*** TEXT Section Begins ***
Over the last few years, we have all heard of companies in all industries lose their sensitive internal data, whether stolen or leaked to the outside world. These incidents included theft and sale of customer account details to external parties, printing and copying of sensitive data, loss or theft of laptops, USB sticks, disks and mobile devices, to name just a few. A common thread in a vast majority of these incidents involved internal users, trusted third parties and consultants.
Protecting a company’s most valuable assets is of paramount importance, yet a majority still fail to recognize the impact a mistake or malicious act by an insider can have on their businesses. They fail to adequately put measures in place to reduce or eliminate their risk from authorized users.
Here are a handful of recent cases:
- A former employee of Morgan Stanley pleaded guilty to stealing confidential data from about 730,000 customer accounts. He copied names, addresses, account numbers, investment information and other data to his home computer so he could work on it. While improperly accessing the information, he was interviewing for a new job with two Morgan Stanley competitors.
*** TEXT Section Ends ***
*** LISTED RECORDS Section Begins ***
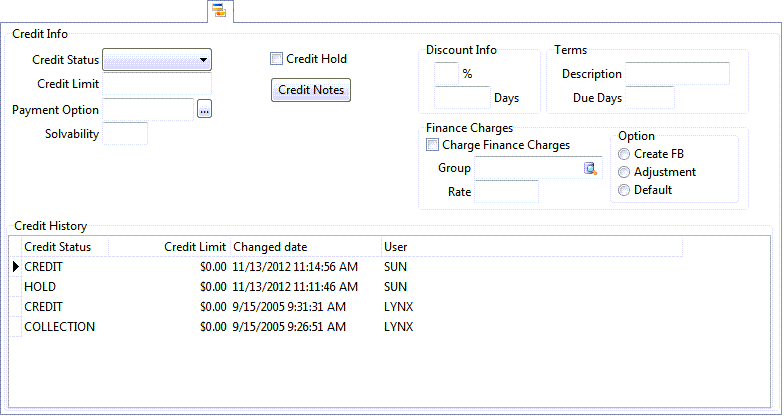
Task: Toggle Charge Finance Charges checkbox
Action: (432, 145)
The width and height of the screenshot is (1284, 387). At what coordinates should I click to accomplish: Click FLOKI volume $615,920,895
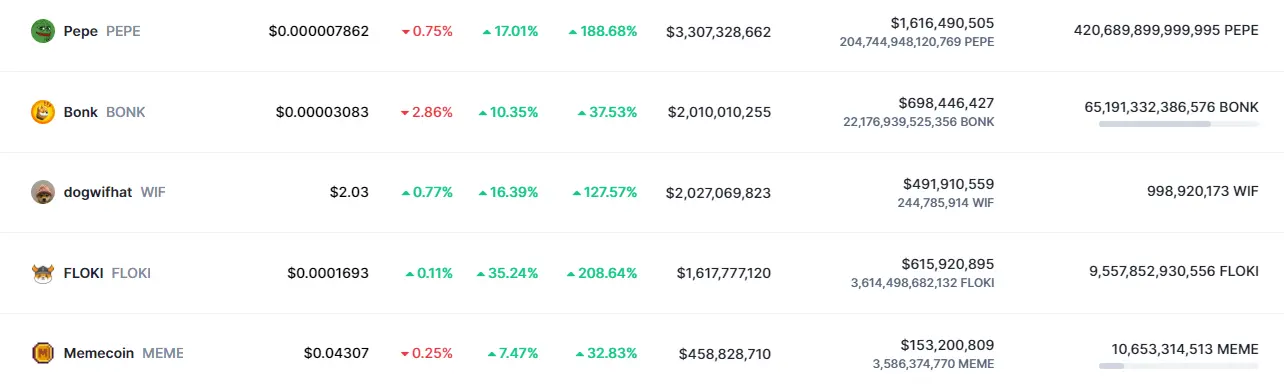coord(947,264)
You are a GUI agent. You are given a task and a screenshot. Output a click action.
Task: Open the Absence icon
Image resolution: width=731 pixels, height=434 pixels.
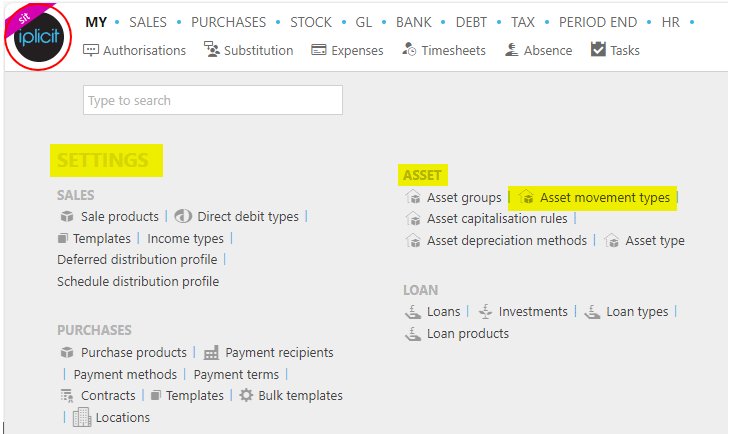pyautogui.click(x=511, y=49)
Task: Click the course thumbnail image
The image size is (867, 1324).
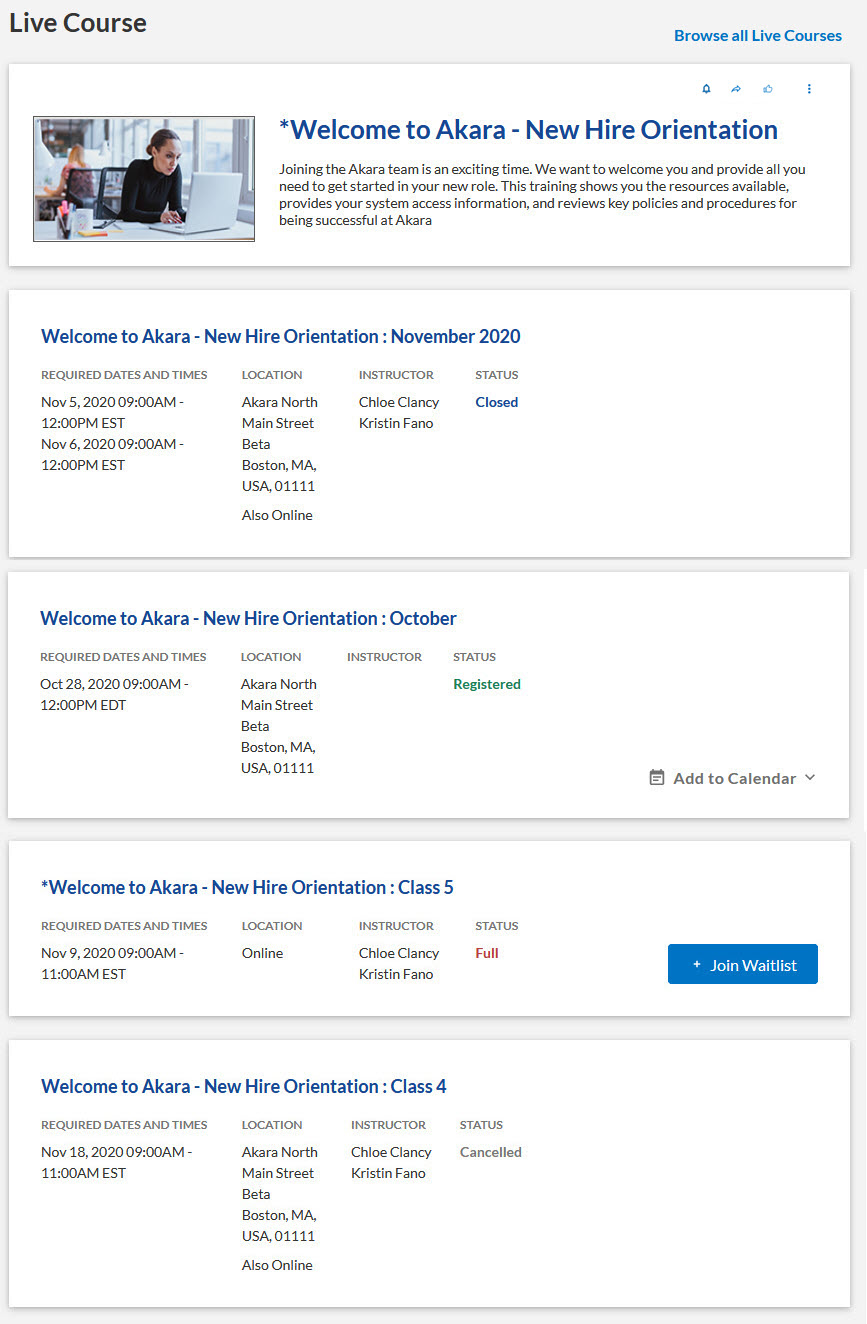Action: 143,178
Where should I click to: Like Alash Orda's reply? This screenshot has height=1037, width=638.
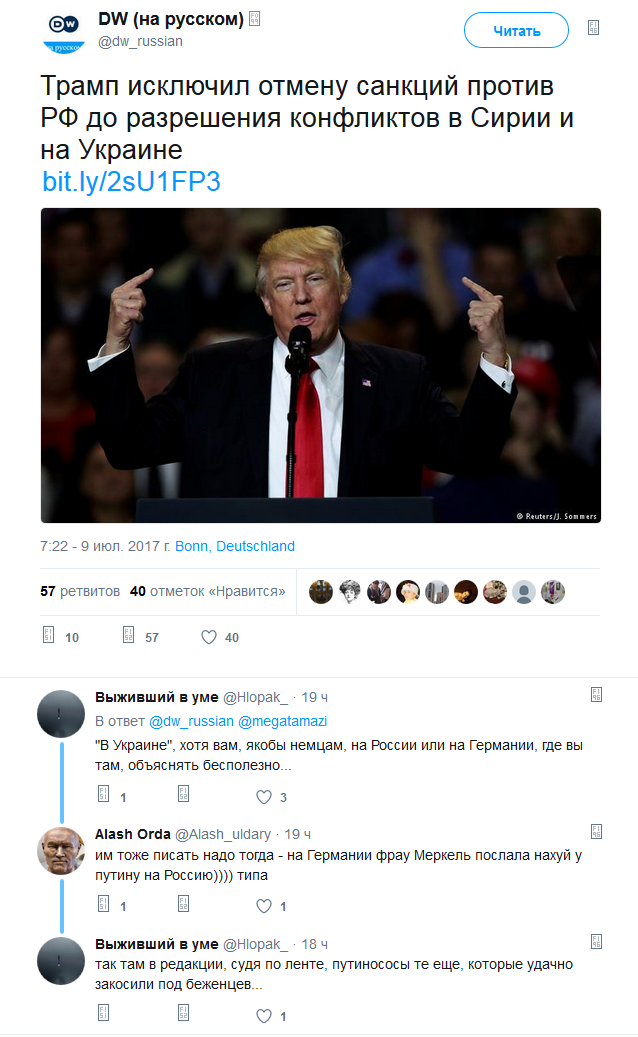[x=264, y=906]
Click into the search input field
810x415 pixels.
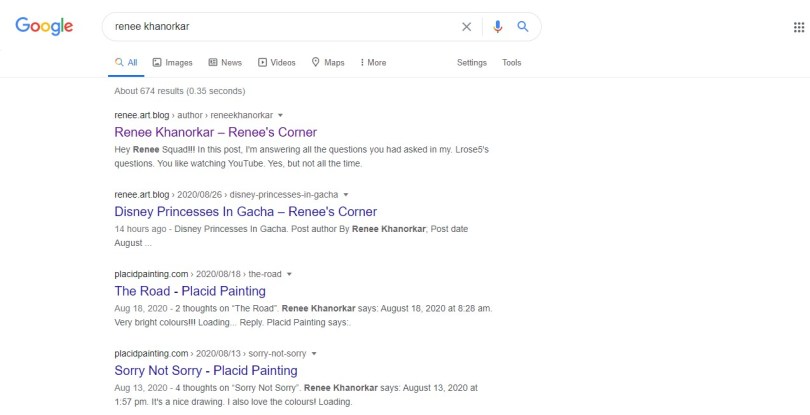280,27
*** LISTED RECORDS Section Ends ***
WHAT YOU NEED TO DO ▸
A. Reproduce the passage of the insider data theft text starting with "Over the last" and going on through "parties and consultants.".
B. Based on the insider data theft text, decide whether each statement agrees with it, answering yes or no with the deciding words quoted exactly: (i) The former Morgan Stanley employee pleaded guilty to stealing data from about 730,000 customer accounts. (ii) The employee copied the customer data onto a USB stick. (iii) Most companies adequately put measures in place to reduce their risk from authorized users.

SOLUTIONS TO EACH TASK ▸
A.
Over the last few years, we have all heard of companies in all industries lose their sensitive internal data, whether stolen or leaked to the outside world. These incidents included theft and sale of customer account details to external parties, printing and copying of sensitive data, loss or theft of laptops, USB sticks, disks and mobile devices, to name just a few. A common thread in a vast majority of these incidents involved internal users, trusted third parties and consultants.

B.
(i) Yes: "pleaded guilty to stealing confidential data from about 730,000 customer accounts"
(ii) No: "to his home computer so he could work on it"
(iii) No: "They fail to adequately put measures in place to reduce or eliminate their risk from authorized users."